It’s My Right
It is right for me to be angry, even to death. Jonah 3:9b
We’ve done a fairly good job of getting people in this marvelous Country of ours to recognize that we have “rights.” The Declaration of Independence says you have a right to life, liberty and the pursuit of happiness. The United States Constitution gives you the right to have a Government “of the people, by the people, and for the people.” I have a right to consult an attorney if I am arrested, and I have the right to carry a concealed weapon if I have a license. I have, by law, the right to worship as I please, and by calling to make that worship an act of total obedience to the LORD of Heaven and Earth.

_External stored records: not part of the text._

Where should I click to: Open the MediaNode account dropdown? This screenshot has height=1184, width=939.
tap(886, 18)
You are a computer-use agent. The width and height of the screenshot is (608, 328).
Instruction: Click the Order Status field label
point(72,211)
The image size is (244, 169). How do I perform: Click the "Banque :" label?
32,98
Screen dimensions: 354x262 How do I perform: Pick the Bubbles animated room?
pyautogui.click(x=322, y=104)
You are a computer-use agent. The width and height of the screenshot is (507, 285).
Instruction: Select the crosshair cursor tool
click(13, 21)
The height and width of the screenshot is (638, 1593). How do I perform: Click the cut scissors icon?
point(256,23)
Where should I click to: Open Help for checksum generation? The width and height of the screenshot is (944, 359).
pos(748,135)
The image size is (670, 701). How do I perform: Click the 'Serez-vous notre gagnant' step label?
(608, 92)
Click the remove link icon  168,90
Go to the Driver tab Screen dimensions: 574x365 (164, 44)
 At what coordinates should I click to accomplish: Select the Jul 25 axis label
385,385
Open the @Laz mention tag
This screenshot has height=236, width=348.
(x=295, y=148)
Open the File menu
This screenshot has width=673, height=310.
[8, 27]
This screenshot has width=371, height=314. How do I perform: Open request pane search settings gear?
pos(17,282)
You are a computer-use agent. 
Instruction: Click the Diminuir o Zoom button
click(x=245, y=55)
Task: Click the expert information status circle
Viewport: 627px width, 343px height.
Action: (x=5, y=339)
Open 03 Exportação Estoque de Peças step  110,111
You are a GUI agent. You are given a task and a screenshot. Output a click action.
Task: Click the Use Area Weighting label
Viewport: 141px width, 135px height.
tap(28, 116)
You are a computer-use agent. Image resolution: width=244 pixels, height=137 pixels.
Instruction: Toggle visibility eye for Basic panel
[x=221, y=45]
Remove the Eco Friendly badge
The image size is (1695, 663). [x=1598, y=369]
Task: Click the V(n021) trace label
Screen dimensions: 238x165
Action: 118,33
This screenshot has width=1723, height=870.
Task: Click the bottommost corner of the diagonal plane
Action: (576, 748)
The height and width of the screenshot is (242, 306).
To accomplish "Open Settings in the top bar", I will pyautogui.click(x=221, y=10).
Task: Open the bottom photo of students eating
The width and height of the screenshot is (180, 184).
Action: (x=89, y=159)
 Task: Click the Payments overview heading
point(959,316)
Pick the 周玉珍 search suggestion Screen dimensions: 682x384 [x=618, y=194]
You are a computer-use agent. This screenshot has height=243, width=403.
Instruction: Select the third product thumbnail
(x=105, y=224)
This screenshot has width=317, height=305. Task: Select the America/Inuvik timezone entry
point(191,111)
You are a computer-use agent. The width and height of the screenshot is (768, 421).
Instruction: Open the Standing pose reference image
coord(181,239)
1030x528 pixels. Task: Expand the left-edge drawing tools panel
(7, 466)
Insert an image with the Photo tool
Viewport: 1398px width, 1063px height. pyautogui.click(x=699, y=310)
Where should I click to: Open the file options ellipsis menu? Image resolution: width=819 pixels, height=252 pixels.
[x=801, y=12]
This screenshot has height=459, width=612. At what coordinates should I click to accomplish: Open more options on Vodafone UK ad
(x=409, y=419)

Good Christian folk have brought that “rights” concept across the threshold of the Church house. While we can’t find any documentation to support our ideas, we are confident we have rights regarding the behavior of other believers, and when someone offends me, I have a right to be angry. When someone whispers unkind things behind my back, or speaks positively of that which I do not approve, I have the right to “trash” them in my Bible Study class, and share the news far and wide.
I like Jonah. When I was a kid I was enamored by the narrative of the big fish, and poor Jonah being spit out like a sunflower hull. I had no real appreciation for Jonah’s anger when he did not get his way, until I discovered as I grew older the insensitivities we have toward God and others. Jonah was so angry at God’s kindness and mercy he would rather die than admit his hard heart had separated him from an understanding of God’s grace.
I know people like Jonah in the 21st century Church. They would rather wither away (spiritually) than admit they are angered by God’s willingness to forgive. They harbor resentment that God is “slow to anger and abundant in llovingkindness, One who relents from doing harm.” (Jonah 4:2)
Christmas is not the time to focus on caring for others. Every day is the time to focus on lloving the brethren, caring for one another, forgiving one another, and establishing clear channels for edifying one another as the number of days before His next coming grows smaller.
This Christmas season is a great time (because it is NOW) to stop wrangling over your right to anything. Instead embrace the gift, a Child born, a Son given. Establish your ability to live under authority, the authority of one who is called Wonderful Counselor, Mighty God, Everlasting Father, Prince of Peace. Start focusing on forgiving because you have been forgiven, lloving because you have been lloved, giving because you have been given eternal life, which now is and forever will be.